Se Azzurro (1968) rifletteva la situazione dell’oratorio, dove di solito un prete giovane animava i pomeriggi dei ragazzi, L’anno che verrà (1979) sembra profetizzare le polemiche degli ultimi mesi a seguito del Sinodo per l’Amazzonia.
Sono, infatti, queste le due “emergenze” che ormai da tempo l’opinione pubblica coglie nella figura dei preti. Effettivamente, il calo numerico, anche in Italia, si presenta evidente, fino ad assumere in alcune zone i tratti di un crollo, senza poter immaginare a breve un’inversione di tendenza.

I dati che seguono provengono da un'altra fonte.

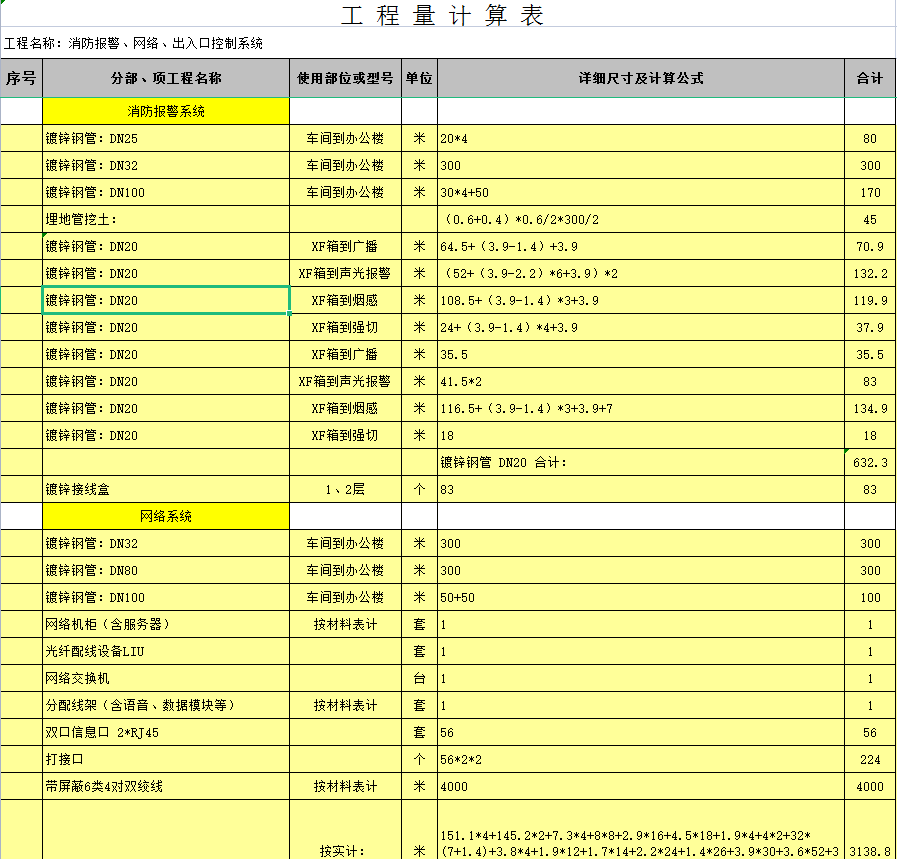Select the yellow 消防报警系统 section cell
The width and height of the screenshot is (897, 859).
pos(166,111)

E la scelta celibataria, benché da alcuni collegata indebitamente ai casi di pedofilia, è certamente più difficile per molti e meno comprensibile rispetto a decenni fa, anche a motivo del diffuso
clima edonistico.
In che senso, dunque, il prete è una figura “in veloce trasformazione”?
Limitandoci al nostro Paese, possiamo dire che lo è per il semplice fatto che la società sta velocemente mutando: e il prete non può rimanere “immobile”, perché il ministro ordinato è a servizio
della comunità. Il prete non è un soldato posto a difesa di un bastione, ma è un fratello maggiore posto a custodia di una famiglia.

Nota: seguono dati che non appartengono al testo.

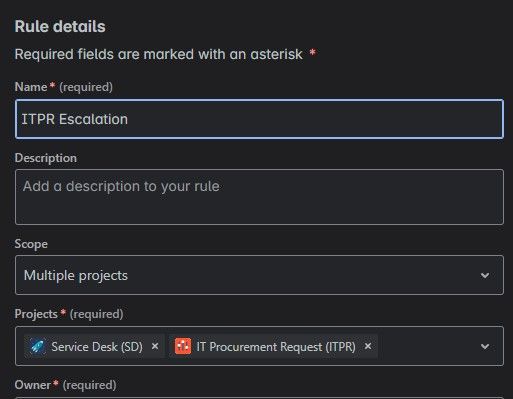Click the Service Desk (SD) tag text
This screenshot has height=399, width=513.
click(97, 347)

Mentre una fortezza rimane stabile e richiede al massimo qualche restauro, la famiglia è segnata da cambiamenti continui. Il prete, quindi, deve cambiare, perché cambia la comunità della quale si
è posto a servizio. Se vuole farsi testimone efficace di un Vangelo perenne, deve accogliere la sfida di annunciarlo, in modo rinnovato, nei sentieri e negli angoli sempre mutevoli della storia.
Anche in Italia è mutato lo scenario complessivo. Al Convegno di Firenze (2015), Francesco ci ha ricordato che non stiamo vivendo una semplice epoca di cambiamenti, ma un vero e proprio cambiamento d’epoca. È finita l’epoca della “cristianità”, come ha ribadito alla Curia
romana nel dicembre scorso. Probabilmente sta mutando il concetto stesso di “uomo”, si sta diffondendo un’antropologia che non lo riconosce più spontaneamente come persona dotata di un’intrinseca dignità. E si confondono anche i confini dell’umano, da una parte con quelli della macchina e dall’altra con quelli del resto della natura. Fatichiamo a prendere atto di questi
scenari, effettivamente inquietanti. Ed esitiamo, quindi, ad assumere nuovi stili pastorali.
San Paolo si colloca tra gli “amministratori dei misteri di Dio” (cf 1Cor 4,1). Per lui “amministrare” rimandava all’annuncio del Vangelo.
Oggi un presbitero o un vescovo, quando si qualificano “amministratori”, pensano a tutt’altro: al bilancio, alla gestione della casa canonica, alla manutenzione della chiesa (o, più spesso, delle chiese)… La stessa parola è scivolata dal contesto della missione a quello della gestione.